== Passage shown ==
───

An Open Lab by ASU Library's UDS

# Starting with the Classics: MatplotLib


---

Matplotlib is one of the oldest data visualization packages out there. Advanced customization requires some time (and code), but it is a great place to start. We will begin by practicing the recipe we described.

In [None]:
# Import the matplotlib package and assign it an alias
import matplotlib.pyplot as plt

In [None]:
# Initialize two lists that will serve as our dataset
Days = [1, 2, 3, 4, 5, 6, 7]
Sales = [119, 102, 95, 93, 138, 110, 98]

In [None]:
# Creating a line plot using "plot". We are also specifying our axes and title.
plt.scatter(Days, Sales)
plt.title('Lighsabers Sold Over Time')
plt.xlabel('Day')
plt.ylabel('Lighsabers Sold')

# Print our graph
plt.show()

Now that you ran your first plot, go ahead and try changing the plot type!
You can use these for reference: scatter plot (plt.scatter), a stem plot (plt.stem), or a bar chart (plt.bar).

───

== Data supplied ==
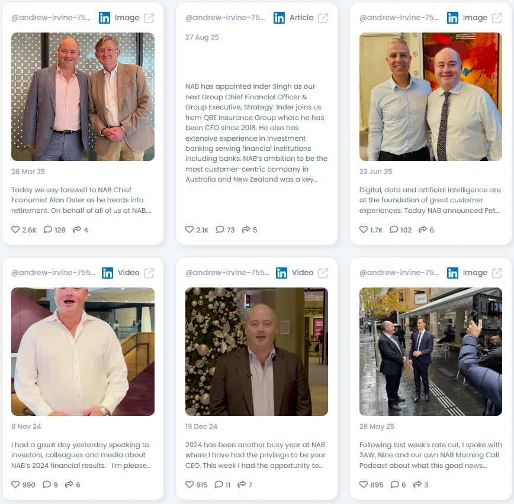Click comment icon showing 128 comments
Screen dimensions: 514x504
[48, 230]
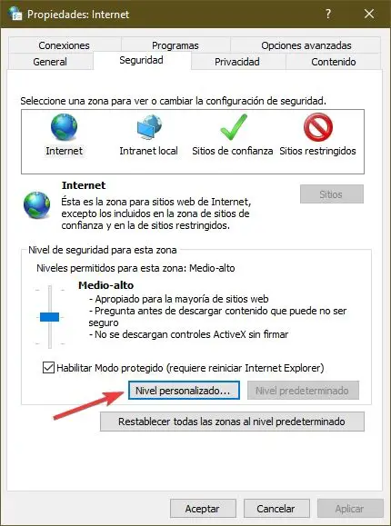Screen dimensions: 391x526
Task: Choose the Sitios de confianza green checkmark
Action: click(233, 127)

───

== Exercise requirements ==
1. Translate this sentence from the Matplotlib tutorial into Spanish: "Matplotlib is one of the oldest data visualization packages out there."
2. Copy out every entry in Block 1 line for line, leaving out the pictures.
The entries are unrelated to the Matplotlib tutorial.

== The solutions ==
1. Matplotlib es uno de los paquetes de visualización de datos más antiguos que existen.

2.
Click comment icon showing 128 comments
Screen dimensions: 514x504
[48, 230]
Screen dimensions: 391x526
Task: Choose the Sitios de confianza green checkmark
Action: click(233, 127)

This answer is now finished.